M. domestica is a small- to medium-sized, much-branched, deciduous tree with a single trunk and a broadly spreading canopy. Wild trees can reach 10-15 m in height, while cultivated trees are generally 2-5 m tall (in cultivation, tree size and shape are heavily dependant on rootstock and training system) (CABI 2012; Flora of China editorial committee 1959+; Rieger 2006) . Roots consist of a horizontal layer of permanent, thickened, spreading scaffold roots less than 50 cm from the surface, and numerous vertical 'sinkers' descending to an impermeable layer or water table (Jackson 2003). Young stems and twigs are somewhat tomentose (hairy), while older branches are glabrous (smooth) (Bailey and Bailey 1976; CABI 2012; Webster 2005a) . Buds are purplish brown, ovoid and densely hairy (Flora of China editorial committee 1959+). Leaves are alternate, elliptic-ovate, rounded at the base, 4-13 cm long x 3-7 cm wide, with irregularly saw-toothed margins, and usually hairy beneath (CABI 2012; Rieger 2006; Webster 2005a). Flowers are usually terminal on spurs (although they may grow laterally from one year old wood in some cultivars), borne in groups of 4-6, in inflorescences that have variously been described as corymbs, corymbose racemes, cymes, and false cymes (CABI 2012; Jackson 2003; Rieger 2006). Flowers are typically 3-4 cm in diameter, with 5 petals varying from white to deep pink, 5 sepals, about 20 stamens in 3 whorls (10 + 5 + 5) with yellow anthers, and a pistil comprised of five styles united at the base (Figure 1) (Flora of China editorial committee 1959+; Hancock et al. 2008; Jackson 2003). The pedicel and calyx are usually woolly, and the calyx is persistent in the fruit (Webster 2005a). Fruit is an ellipsoid to obovoid globe-like pome indented at the base and usually also at the apex; usually more than 5 cm in diameter and weighing 200-350 grams (Figure 1). It may vary in colour, from uniformly red, green, or yellow, or bi-coloured, such as striped or blushed red on a yellow or green background. Each fruit contains a cortex of (edible) flesh between the skin and the core line, and a central core of fleshy pith with a papery capsule of five fused carpels. Each carpel generally contains two seeds. Seeds are smooth, shiny, and chestnut brown (Jackson 2003; Rieger 2006).

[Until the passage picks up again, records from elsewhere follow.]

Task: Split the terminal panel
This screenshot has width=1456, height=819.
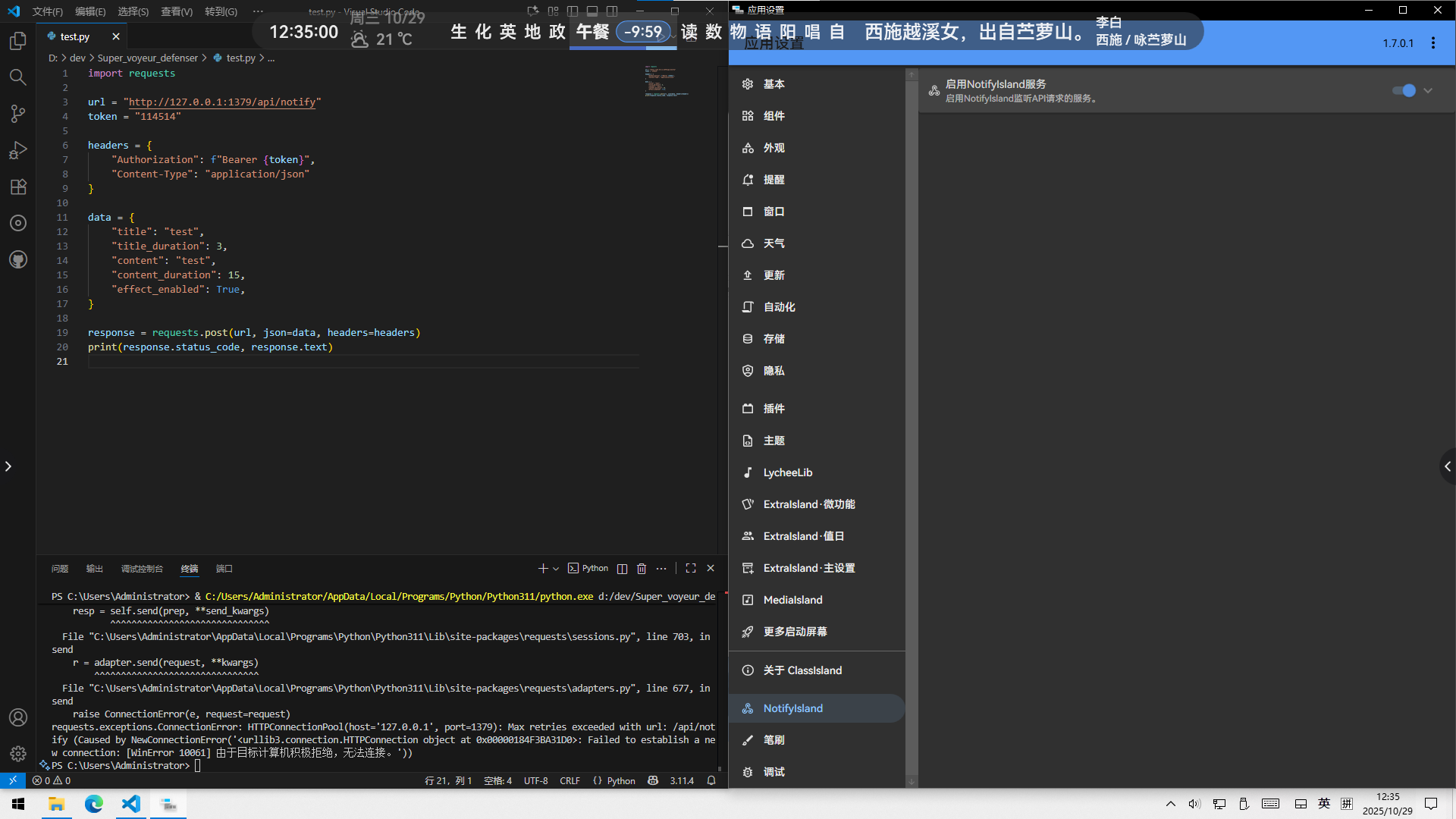Action: coord(622,569)
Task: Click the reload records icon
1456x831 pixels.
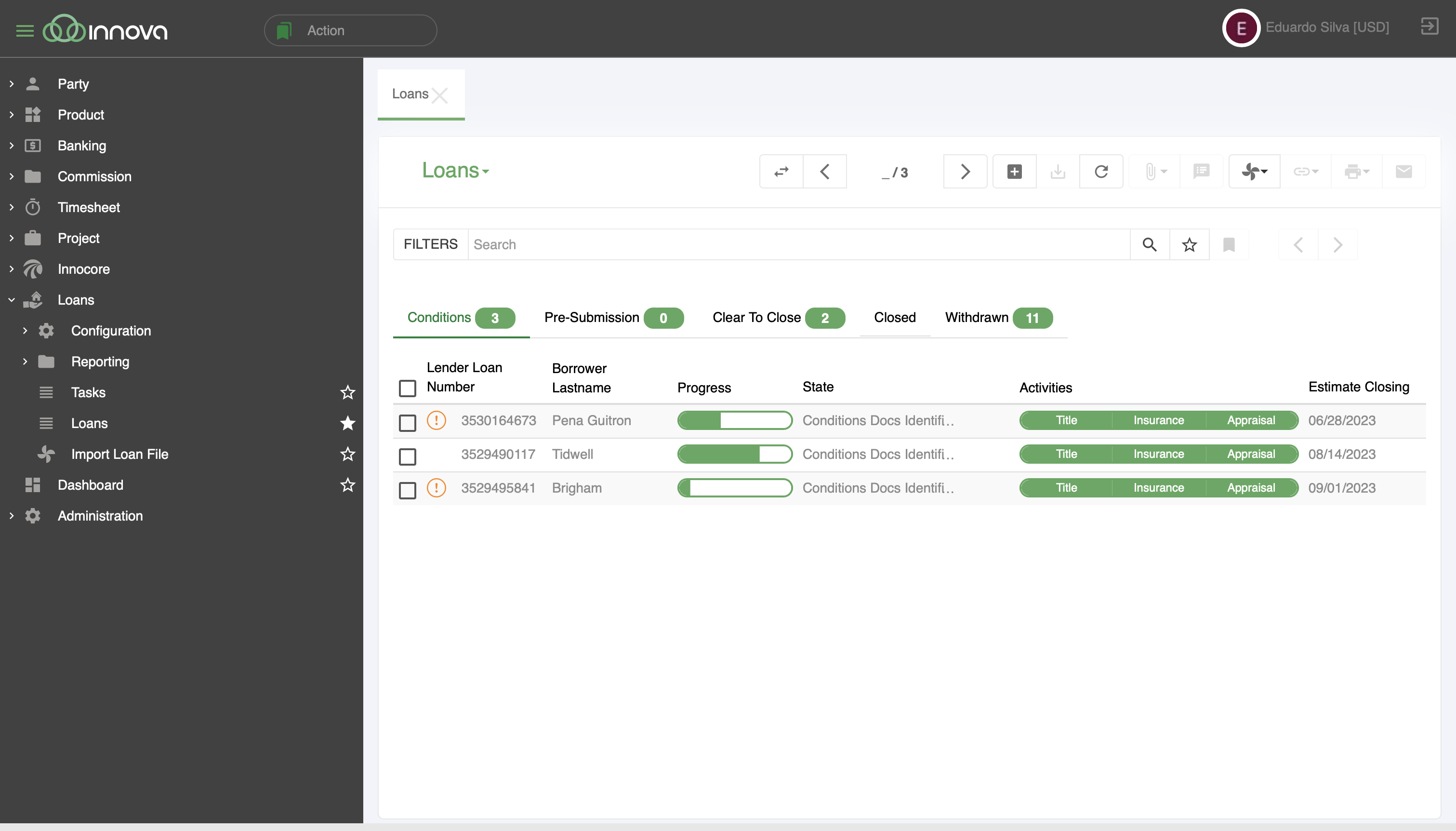Action: [x=1101, y=171]
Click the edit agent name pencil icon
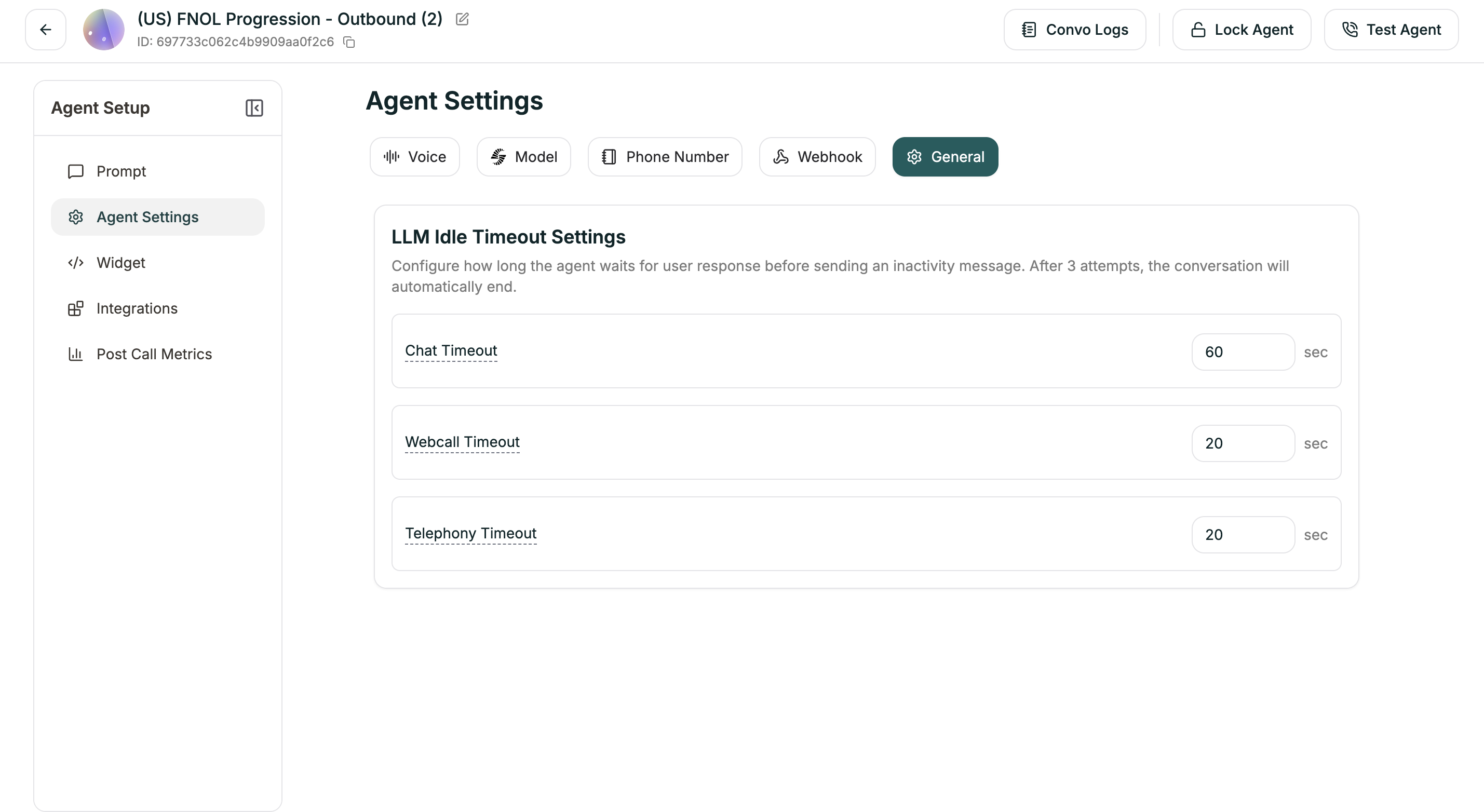 pos(462,19)
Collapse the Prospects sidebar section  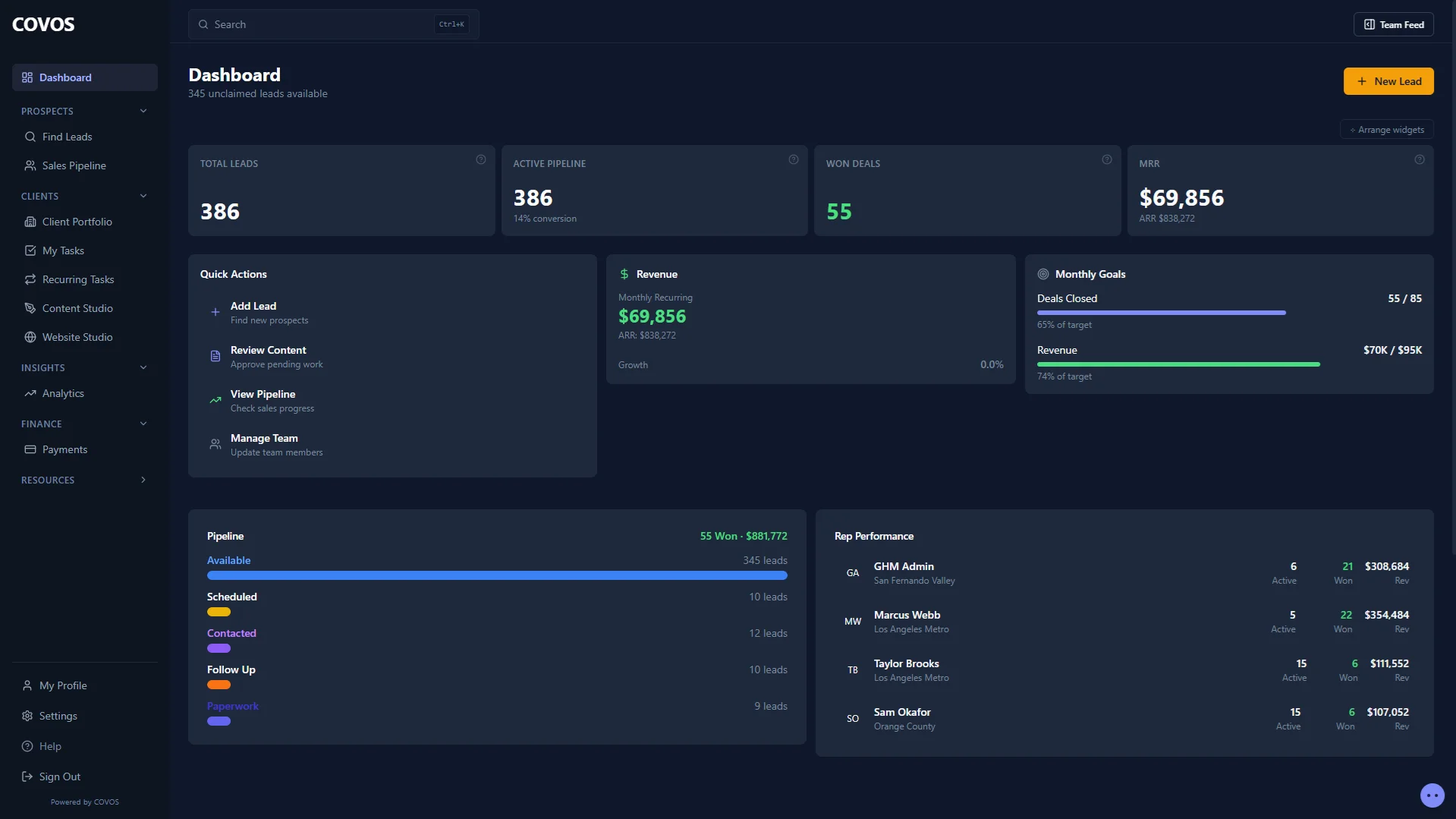[143, 111]
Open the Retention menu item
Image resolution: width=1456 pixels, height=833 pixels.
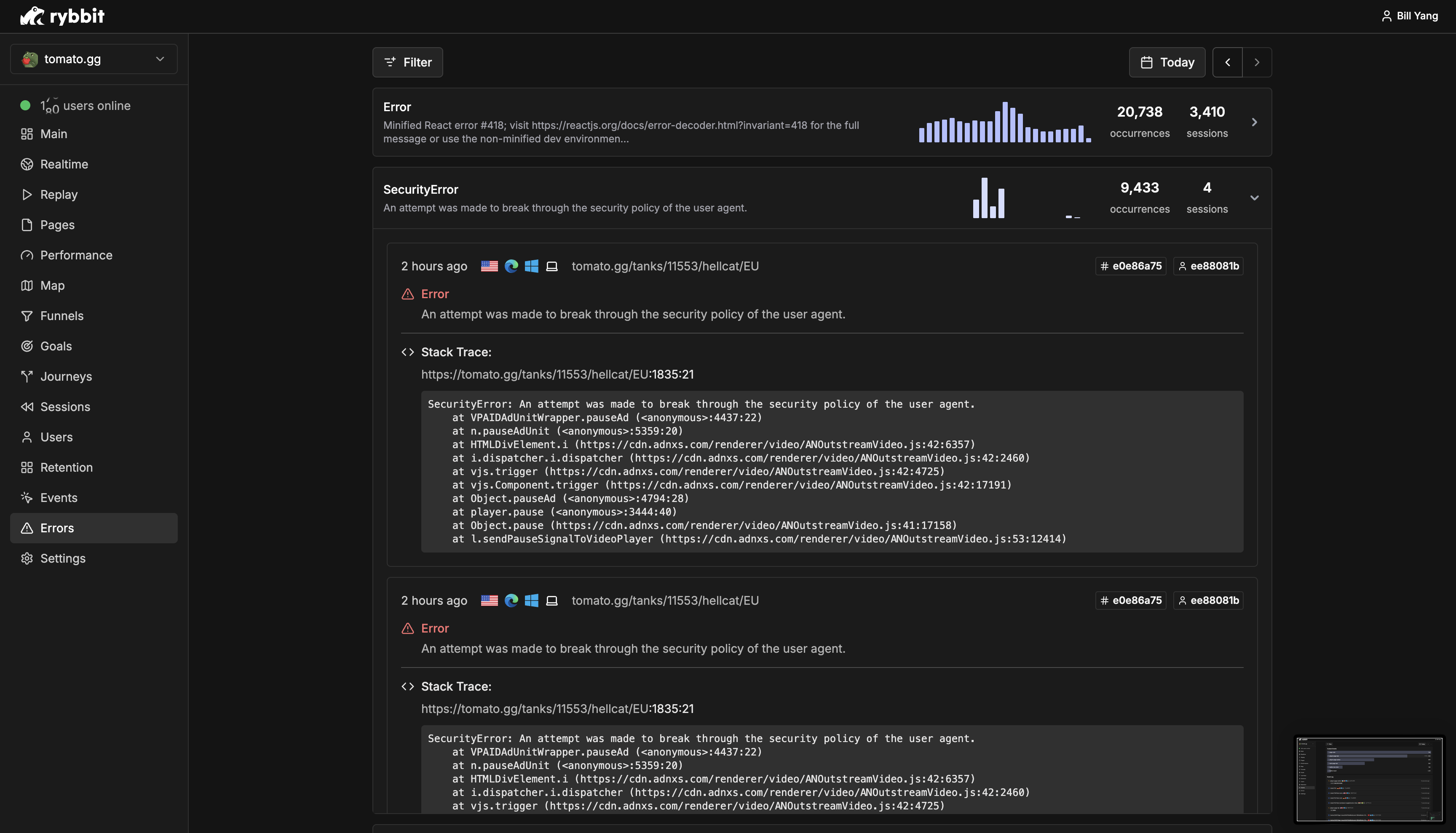coord(66,467)
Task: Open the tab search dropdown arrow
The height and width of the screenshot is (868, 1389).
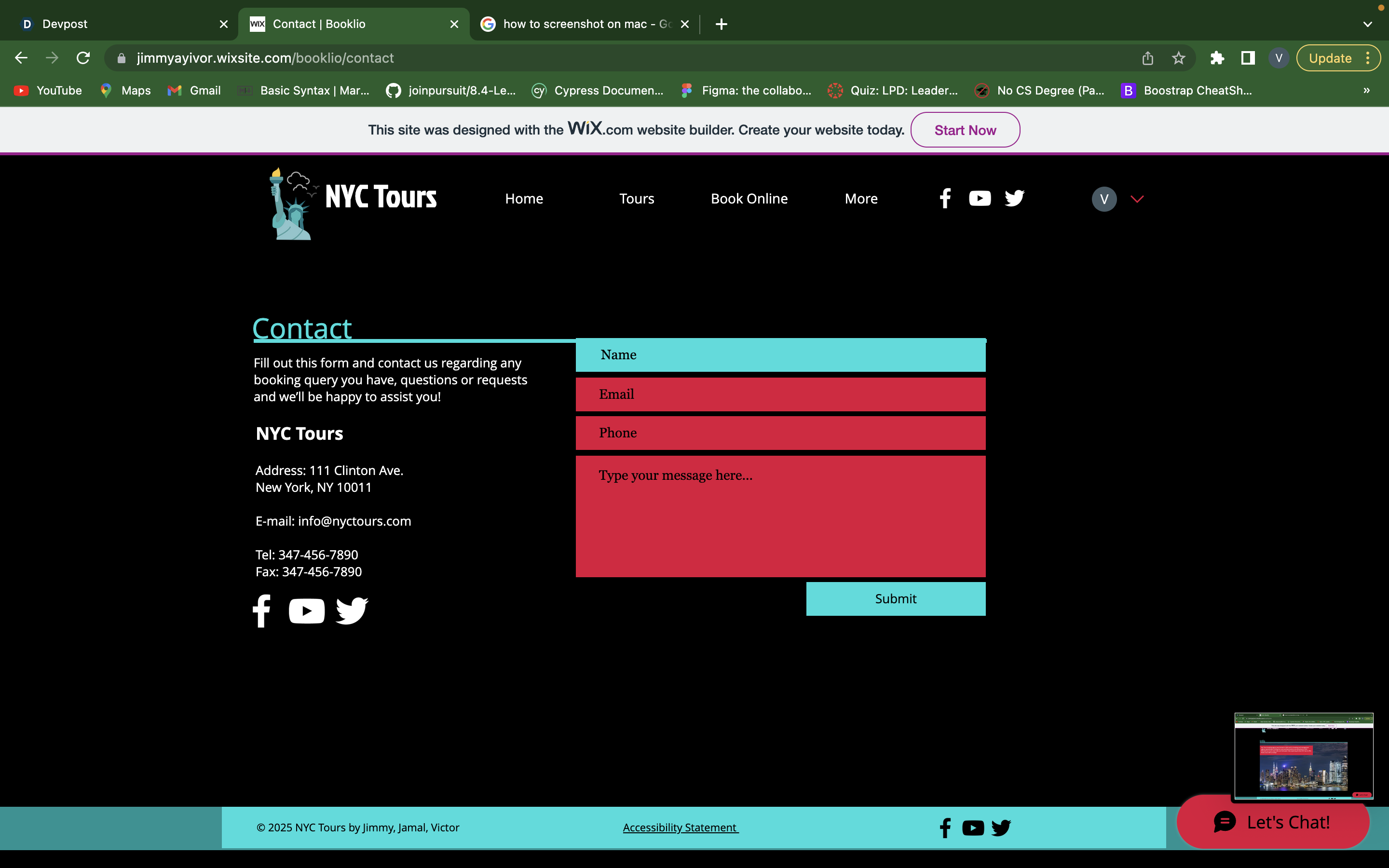Action: point(1367,24)
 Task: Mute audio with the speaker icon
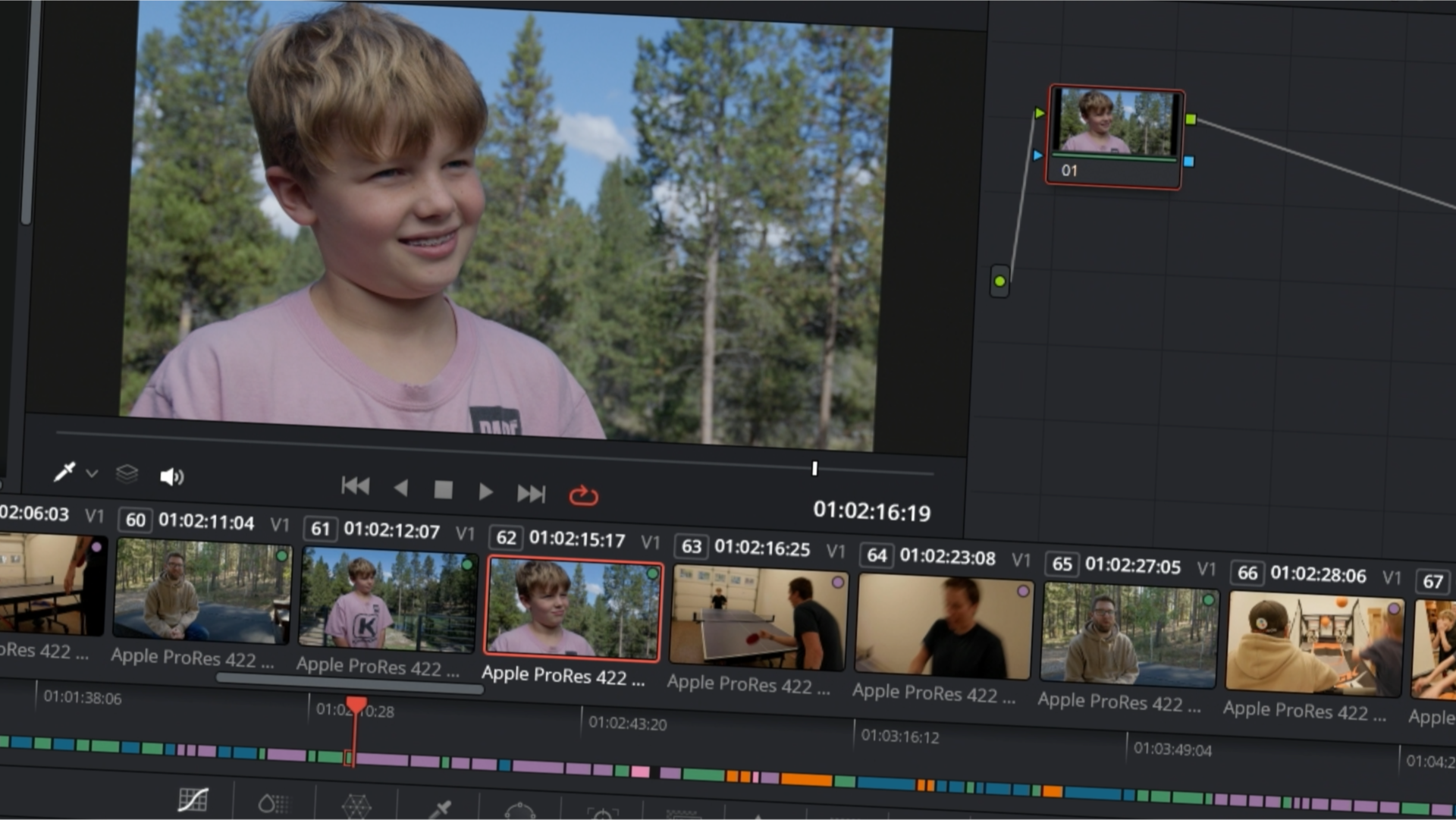tap(171, 476)
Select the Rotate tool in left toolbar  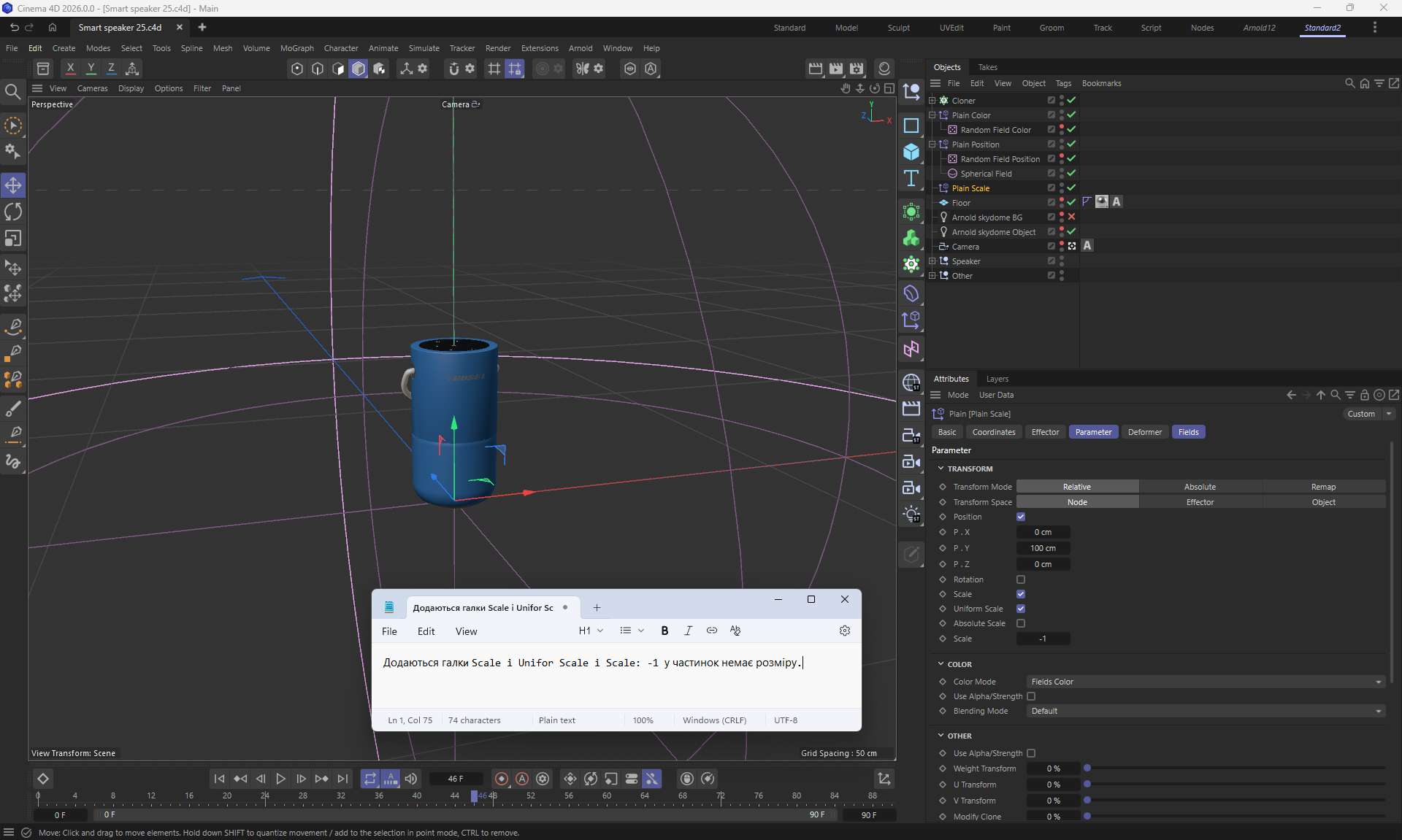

M. domestica closely resembles four other Malus species present in Canada (see Section 5), but can be distinguished primarily by its fruit which are significantly larger (6-12 cm in diameter), and by its branches which do not usually have thorns (Gleason and Cronquist 1991) (note that M. domestica plants grown from seed may have thorns in their juvenile state). The native crabapple species M. coronaria (L.) Mill. and M. fusca (Raf.) C. K. Schneid. both have thorny branches; M. coronaria has glabrous leaves and hypanthium, pink flowers fading to white with pink or salmon-coloured anthers (as compared to M. domestica's white flowers tinged with pink, and yellow anthers), and small fruit (2-3 cm in diameter), while M. fusca has yellow to purplish-red fruits about 1 cm in diameter (Gleason and Cronquist 1991; Scoggan 1979). The introduced crabapple species M. baccata and M. prunifolia both have glabrous pedicels, leaves and hypanthium, and small, tart fruit. M. baccata has glabrous twigs, a deciduous calyx, and fruit about 1 cm in diameter, while M. prunifolia has pubescent twigs, a persistent calyx, and fruit about 2 cm in diameter (Gleason and Cronquist 1991).